Thursday 19th March 2015 - Hosted by Gail Abbitt

6660127471_81dc671a86_bFollowing our online poll, UKEdChat explored the issue of “Digital Literacy across the Curriculum”, exploring how teachers embed educational technologies through different subjects. The session was hosted by Gail Abbitt, and the six questions which were released during session are below:

  1. Digital Citizenship and Digital Literacy are often used interchangeably. What do you think is the main difference between the two? (8.01 pm)
  2. What does digital literacy mean to you? (8.11 pm)
  3. Which are the most important digital literacy skills that we should be teaching our students? (8.21 pm)
  4. How is digital literacy dealt with in you school? Is it taught equally throughout the curriculum? (8.31 pm)
  5. Which successful strategies have you used to embed digital literacy into your teaching? (8.41)
  6. Do you include the parents/wider community ? What support do you provide them with for supporting their children with DL? (8.51 pm)


Most people felt that the distinction between Digital Citizenship and Literacy was that the former is about teaching our students how to act responsibly(ethically) online, while the later is providing them with the necessary skills to proficiently interact with digital technology. Skills such as the ability to communicate and collaborate effectively, research and assess information (critically),and being able to be active creators of content (not just consumers) were seen as the most valuable skills that needed to taught.

There was a general consensus that the skills needed to be embedded across the curriculum and that we, as educators, should be modeling what it is to be digital literate; we should “teach by example.” Unfortunately, it was acknowledged that students often receive these skills in an ad hoc manner.
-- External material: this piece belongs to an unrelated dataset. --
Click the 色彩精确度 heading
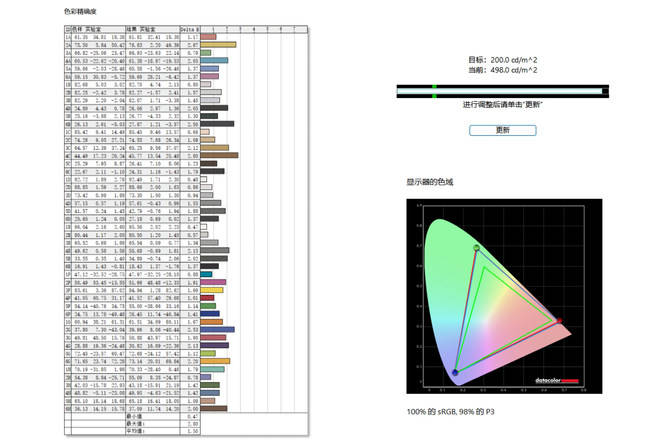 (x=81, y=12)
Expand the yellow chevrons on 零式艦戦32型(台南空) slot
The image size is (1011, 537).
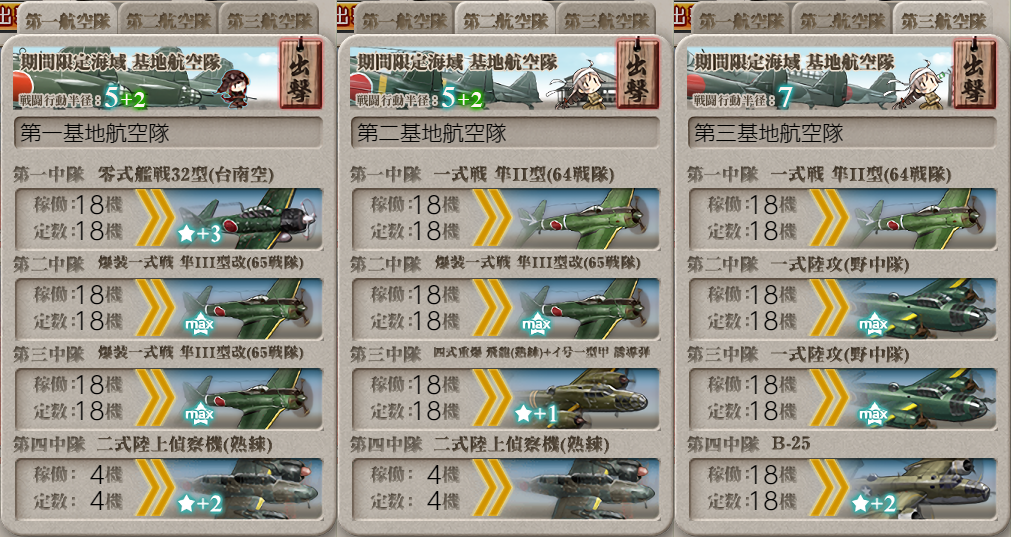point(155,219)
Some schools are delivering digital literacy as part of the PSHE and Citizenship programmes, whilst for others it offered as part of the library induction.

Often it is left up to a few teachers who have an interest in digital literacy to deliver these skills. It was felt that this is because teachers do not have the skills or confidence to deliver the content and it was felt that providing teachers with time and appropriate CPD to up-skill in this area was not seen as a priority. It was also acknowledged that there was a disparity between what was being taught in the Primary sector and Secondary.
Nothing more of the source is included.